Tell how many lines in the data below contain "agent", using one number as the whole reply.

[DATA UNDER STUDY — start]

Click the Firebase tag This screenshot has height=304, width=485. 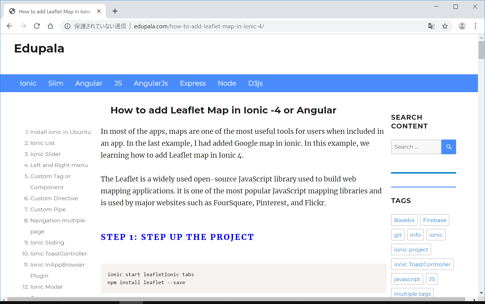point(434,220)
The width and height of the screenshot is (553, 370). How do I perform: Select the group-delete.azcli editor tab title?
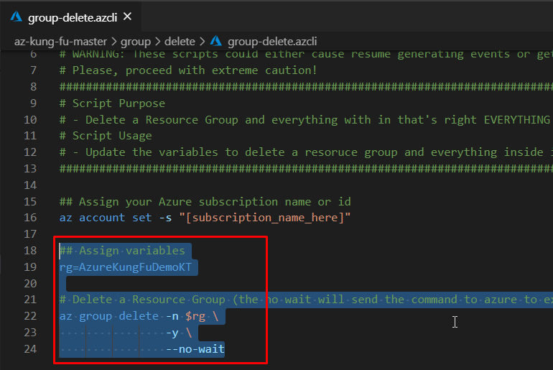coord(72,16)
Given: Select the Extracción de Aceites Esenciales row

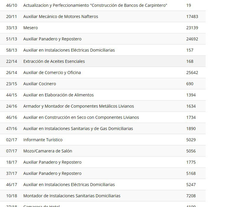Looking at the screenshot, I should pos(54,61).
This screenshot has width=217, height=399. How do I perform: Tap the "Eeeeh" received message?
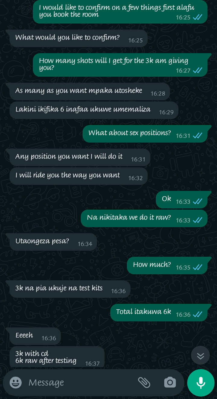(35, 336)
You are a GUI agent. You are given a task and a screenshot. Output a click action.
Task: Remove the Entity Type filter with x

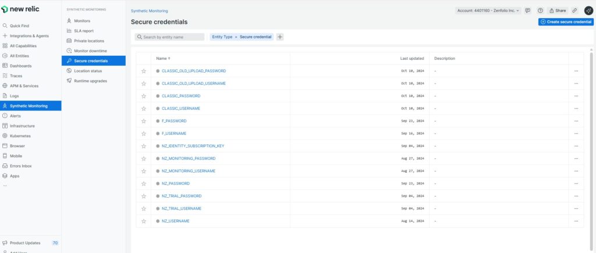[236, 37]
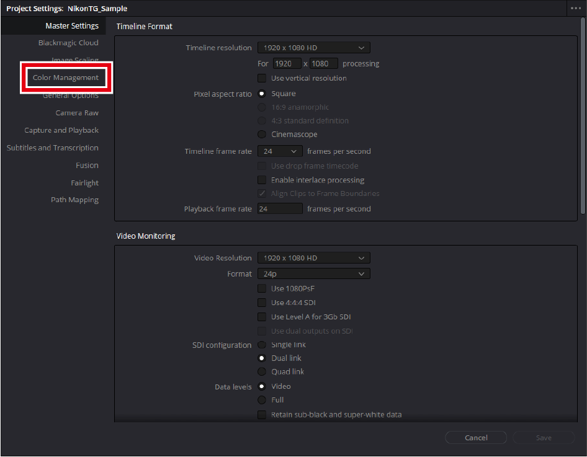Click the Playback frame rate field
The height and width of the screenshot is (457, 587).
click(x=280, y=210)
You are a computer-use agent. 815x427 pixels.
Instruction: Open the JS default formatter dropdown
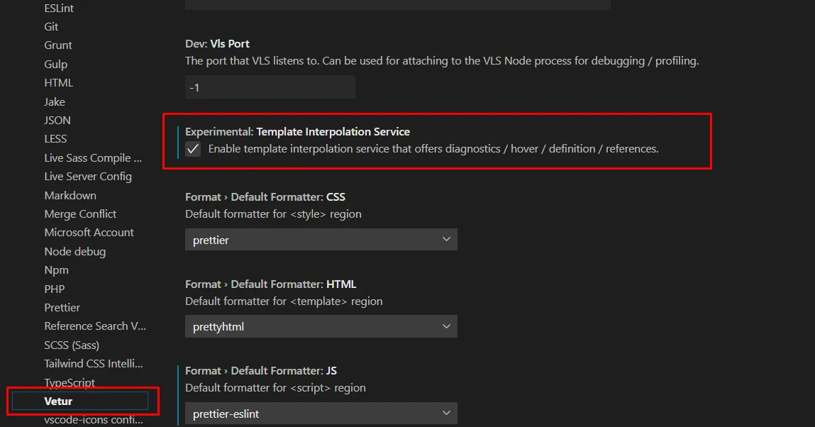pos(321,413)
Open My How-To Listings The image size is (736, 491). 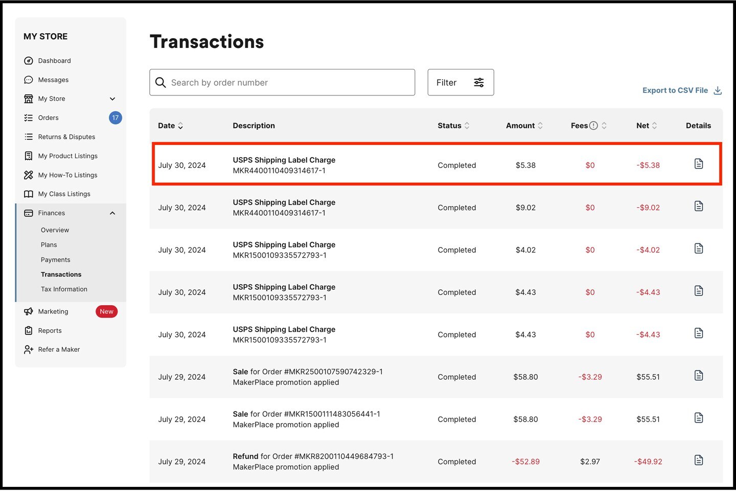(x=67, y=175)
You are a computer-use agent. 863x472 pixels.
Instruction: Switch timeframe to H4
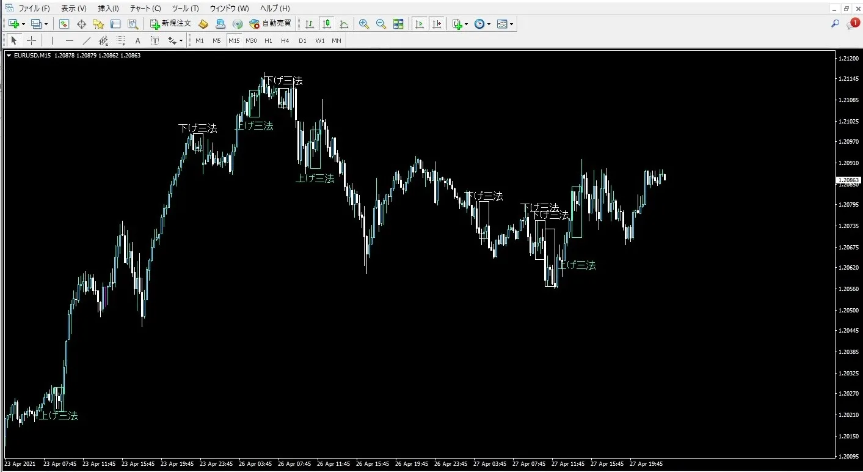coord(285,40)
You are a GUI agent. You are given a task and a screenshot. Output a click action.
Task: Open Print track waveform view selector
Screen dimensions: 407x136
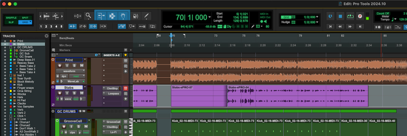pyautogui.click(x=69, y=71)
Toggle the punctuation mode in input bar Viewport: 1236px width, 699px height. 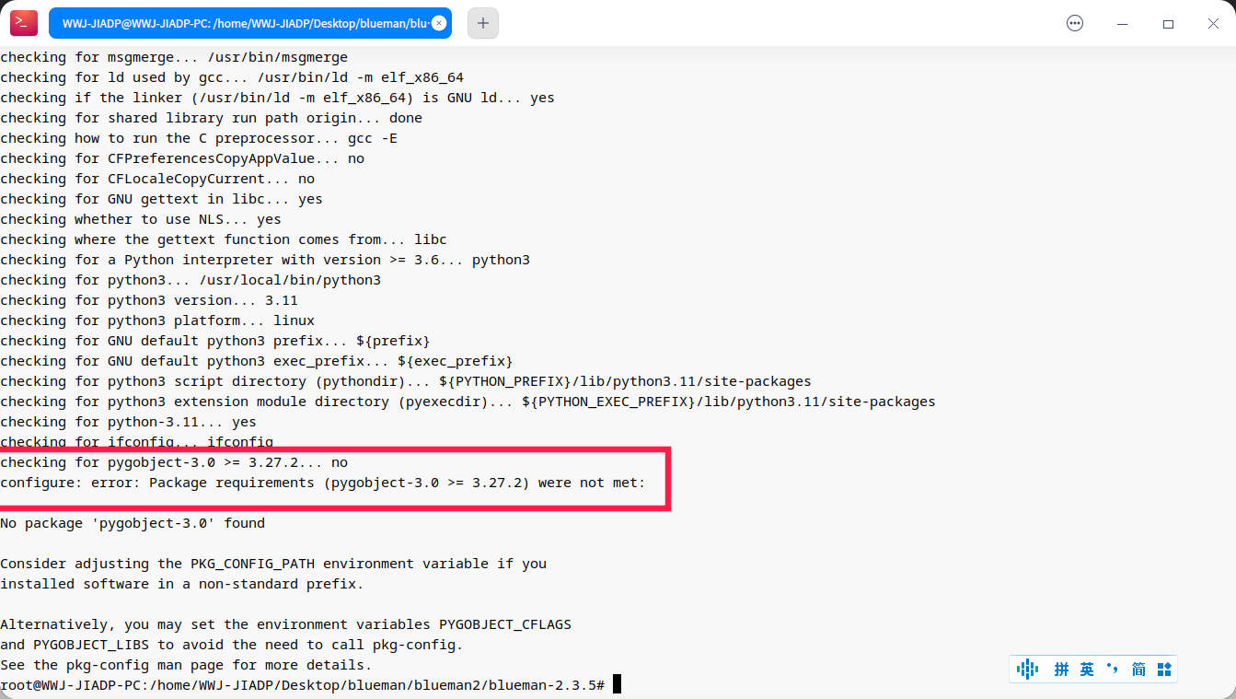click(1112, 669)
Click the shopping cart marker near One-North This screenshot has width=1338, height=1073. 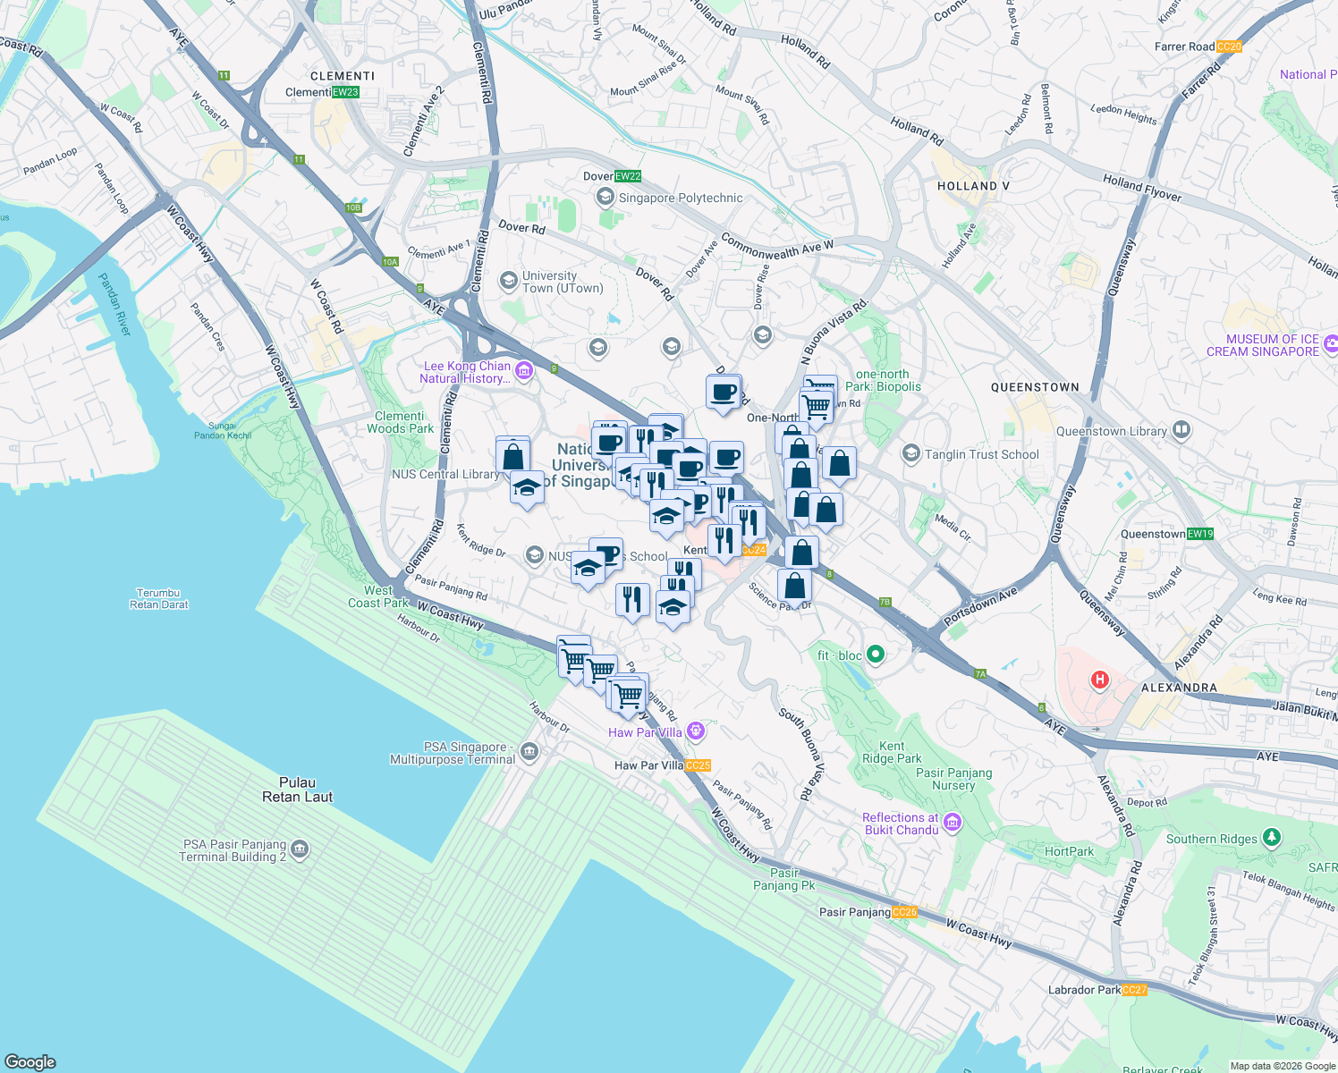click(817, 405)
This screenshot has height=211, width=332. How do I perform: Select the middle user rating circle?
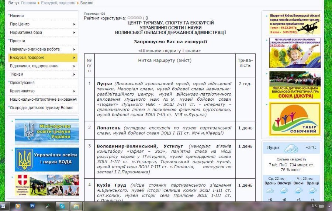coord(134,18)
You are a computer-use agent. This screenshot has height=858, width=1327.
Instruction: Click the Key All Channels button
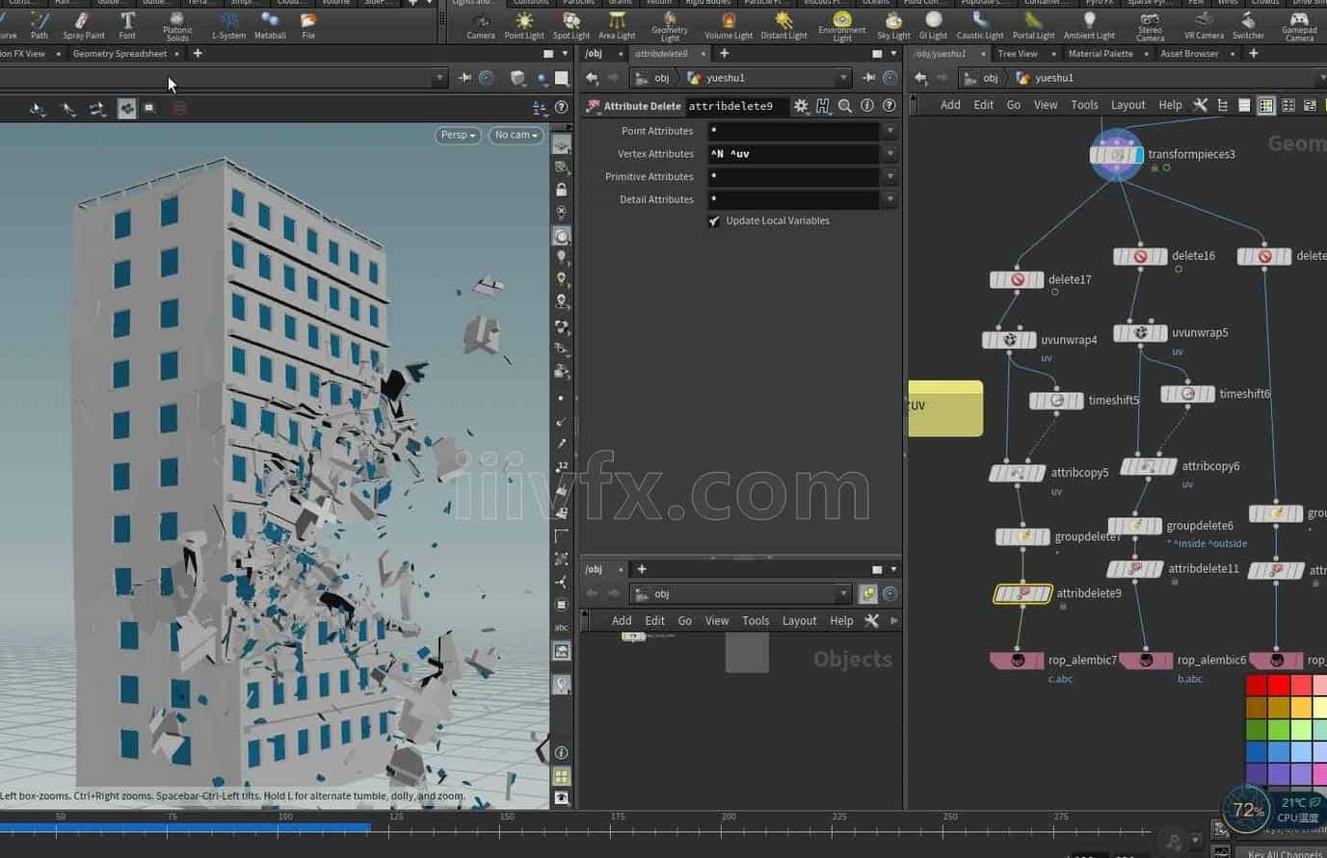[x=1285, y=853]
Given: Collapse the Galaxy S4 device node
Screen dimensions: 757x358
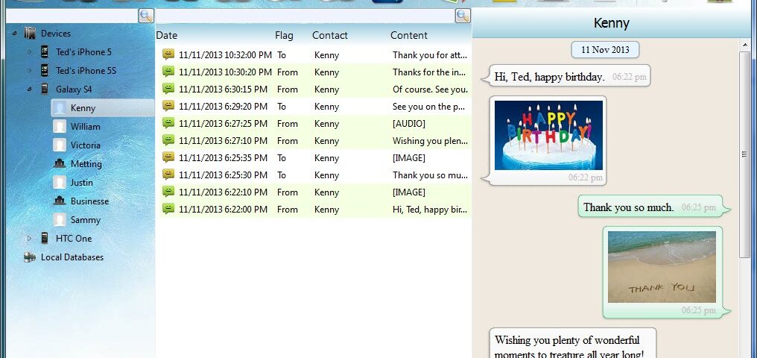Looking at the screenshot, I should point(30,90).
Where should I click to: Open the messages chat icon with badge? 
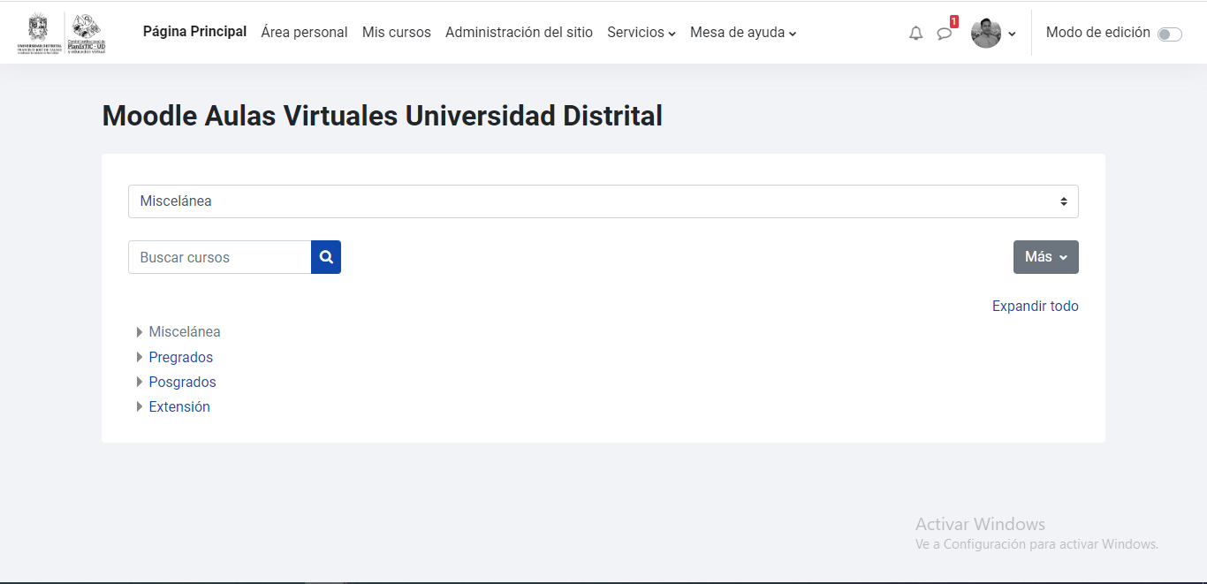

[DATA UNDER STUDY — finish]

* ANSWER FOR THIS EXERCISE:
5